Great advice except for one thing. If things keep going the way they are in 30 years no tarpon will eat a fly....lol.


----------



## redchaser (Aug 24, 2015)

Run around until you see a boat on anchor with a skull painted on his anchor float, set up right by him. He’ll probably invite you to the beach.


----------



## BM_Barrelcooker (May 4, 2011)

redchaser said:


> Run around until you see a boat on anchor with a skull painted on his anchor float, set up right by him. He’ll probably invite you to the beach.


The videos are top notch though. 
probably got a free yeti hat.


----------



## Rick hambric (Jun 24, 2017)

Just go out the cut an hour before sunrise, turn left and anchor up with a ball and slip knot/quick release. Do a little recon with some Binos and figure out what depth they are sticking to during certification times of the day. Stick w/ black/purple ep minnows or toads. Ditch the roach pattern. They not hammering shrimp there.


----------



## TidewateR (Nov 11, 2009)

@Kingfisher67 You tell a guy not to name names...then you do exactly that?

Destin and Panama City tower boats already pound that area you described anyway. They fish a run and gun style and mow over the fish all day...which doesn't mix well with fly - anchor and wait approach


----------



## OliverBrewton (Jul 8, 2021)

redchaser said:


> Run around until you see a boat on anchor with a skull painted on his anchor float, set up right by him. He’ll probably invite you to the beach.
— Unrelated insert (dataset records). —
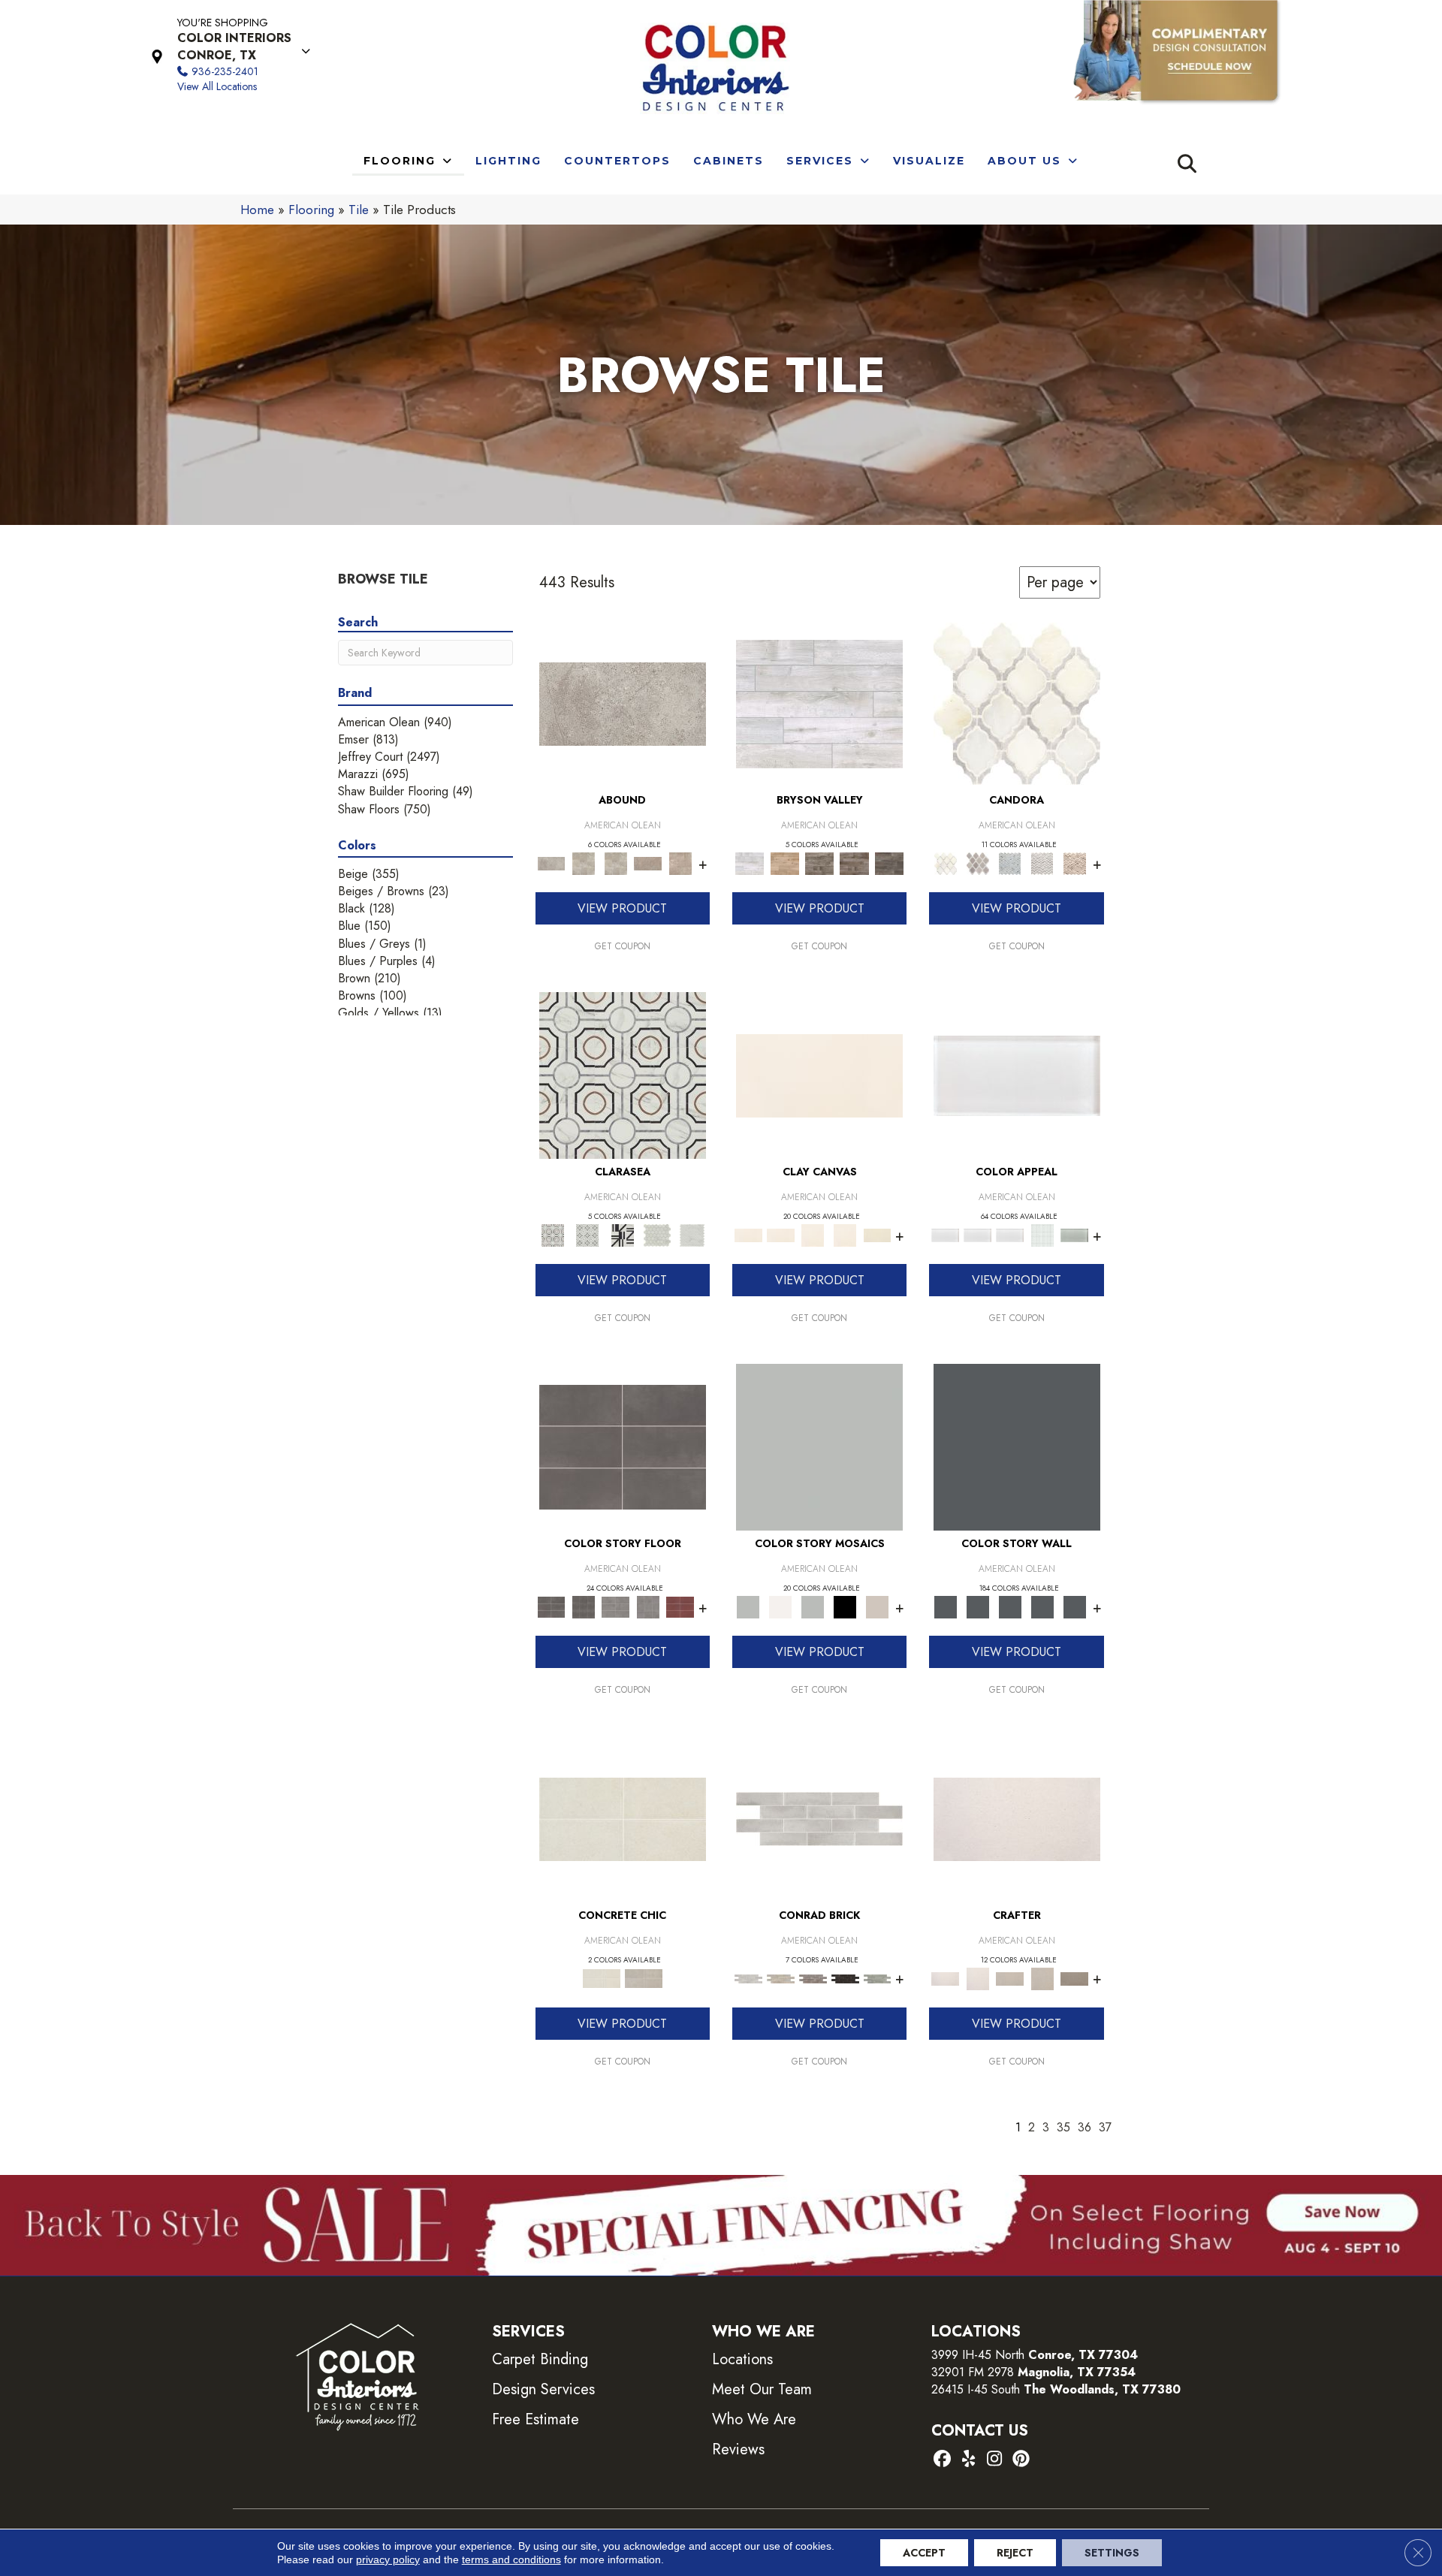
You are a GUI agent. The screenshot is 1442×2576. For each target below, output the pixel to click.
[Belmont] (587, 1234)
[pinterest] (1021, 2460)
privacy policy (388, 2559)
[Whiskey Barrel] (784, 862)
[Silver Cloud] (1074, 1234)
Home (257, 210)
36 (1084, 2127)
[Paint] (877, 1234)
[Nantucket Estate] (819, 862)
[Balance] (819, 1446)
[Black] (845, 1606)
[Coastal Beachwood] (819, 702)
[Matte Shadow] (622, 1446)
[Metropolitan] (622, 1074)
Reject (1015, 2552)
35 (1063, 2127)
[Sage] (877, 1978)
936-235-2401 (225, 71)
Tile (358, 210)
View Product (622, 908)
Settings (1112, 2552)
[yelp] (968, 2460)
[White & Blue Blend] (1010, 862)
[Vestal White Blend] (1017, 702)
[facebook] (942, 2460)
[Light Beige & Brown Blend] (1074, 862)
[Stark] (845, 1978)
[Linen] (781, 1978)
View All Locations (217, 86)
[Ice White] (781, 1606)
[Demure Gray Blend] (977, 862)
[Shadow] (1017, 1446)
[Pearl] (1017, 1074)
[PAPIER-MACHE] (1017, 1818)
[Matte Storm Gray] (615, 1606)
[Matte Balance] (813, 1606)
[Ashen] (648, 862)
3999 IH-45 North (977, 2354)
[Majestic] (657, 1234)
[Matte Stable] (877, 1606)
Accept (924, 2552)
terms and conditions (511, 2559)
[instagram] (995, 2460)
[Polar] (819, 1818)
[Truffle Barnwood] (889, 862)
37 (1105, 2127)
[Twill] (1010, 1978)
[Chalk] (819, 1074)
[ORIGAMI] (1074, 1978)
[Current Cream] (622, 1818)
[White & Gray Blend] (1042, 862)
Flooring (311, 210)
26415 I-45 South (1056, 2389)
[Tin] (813, 1978)
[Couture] (622, 1234)
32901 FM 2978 (1033, 2372)
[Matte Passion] (680, 1606)
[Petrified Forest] (854, 862)
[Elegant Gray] (643, 1978)
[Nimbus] (622, 702)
Just saw this lol I prefer not to get on the bad side of someone like David magnum been watching his videos for forever now.


----------



## mro (Jan 24, 2018)

tailwalk said:


> Pay attention to a few things


My opinion is that Fly Fishing (and to be successful) you need to learn the habits of the fish you are targeting, (like hunting). The behavior of your prey, what they eat, when, where as well as the temps it prefers, etc etc etc.... which changes depending on the time of year. Once you know it's habits your chances grow to the catching side.

BTW,
it's "habits" may coincide the the habits of other fish/shrimp etc... 
It's really like business, figure out what makes it work and go for it.


----------